Recently, I signed up to read at a local Hampton Roads Writers “Show and Grow” event, where writers can read their work in front of an audience and receive brief critiques afterward from a 2-person panel of professionals. I’d done it once before, years ago, and got a lot out of it. This time it was even better. The piece I read was my first-ever attempt at flash fiction and, according to one of the panelists, I’d hit the mark overall. Still, they gifted me with a lot of good feedback, including one tip I want to share with you today.
We’ve talked before about making every word count. But in flash, where word count is strictly limited and often quite small, that rule is a must. In fact, one of my critiquers pointed out that I could—and should—take every opportunity to make my words do double-duty. Let me explain.
My short piece (“That Shining Moment,” 583 words) is about gun violence. How much more potent an impact might the story have if I used verbs that further that theme? For example, instead of
“Life’s river carried me elsewhere, but a child’s laugh brings me joy still”
the sentence could read:
“Life’s trajectory carried me elsewhere, but a child’s laugh still triggers joy in me.”

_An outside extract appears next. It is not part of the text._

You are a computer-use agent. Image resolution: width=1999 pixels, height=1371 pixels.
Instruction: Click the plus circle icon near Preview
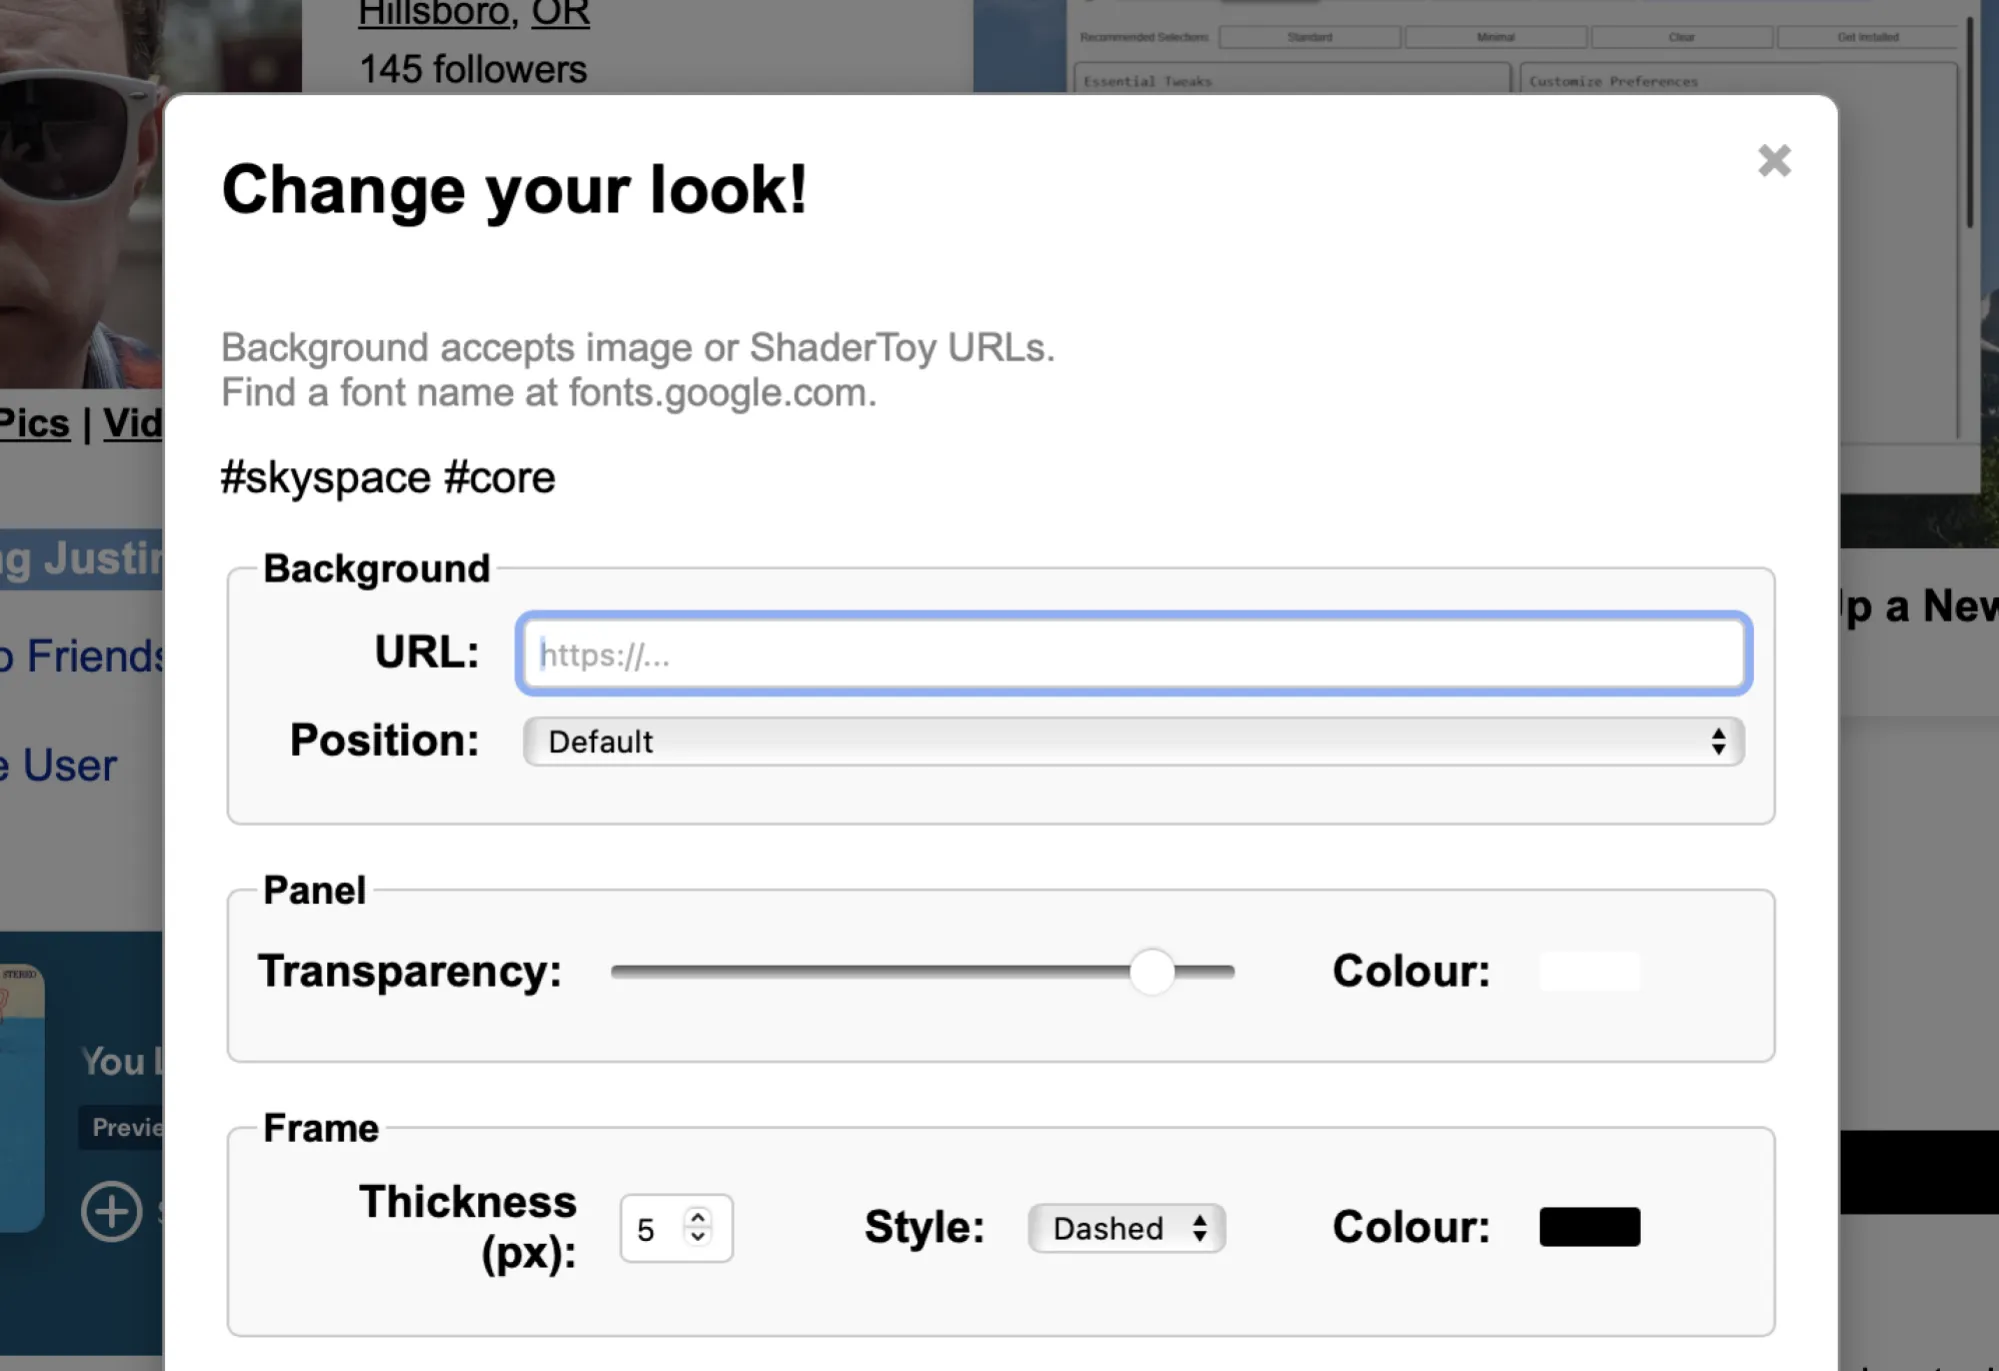pos(111,1212)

• “aimed” instead of “herded”
• “downrange” instead of “growing faint”
• “bolt” instead of “run”
• “barrel” instead of “race”
It was a lightbulb moment for me, that single suggestion in my critique. I don’t know why I never thought of it before (duh), but now that I’ve revised the story I can see the difference it makes. All my other unpublished short pieces are now on the to-do list: check verbs and any other opportunity to use words that drive the narrative toward the theme.
Take a look at your own works in progress; where are your opportunities to assign double-duty to your prose? How can you tighten the link to your theme?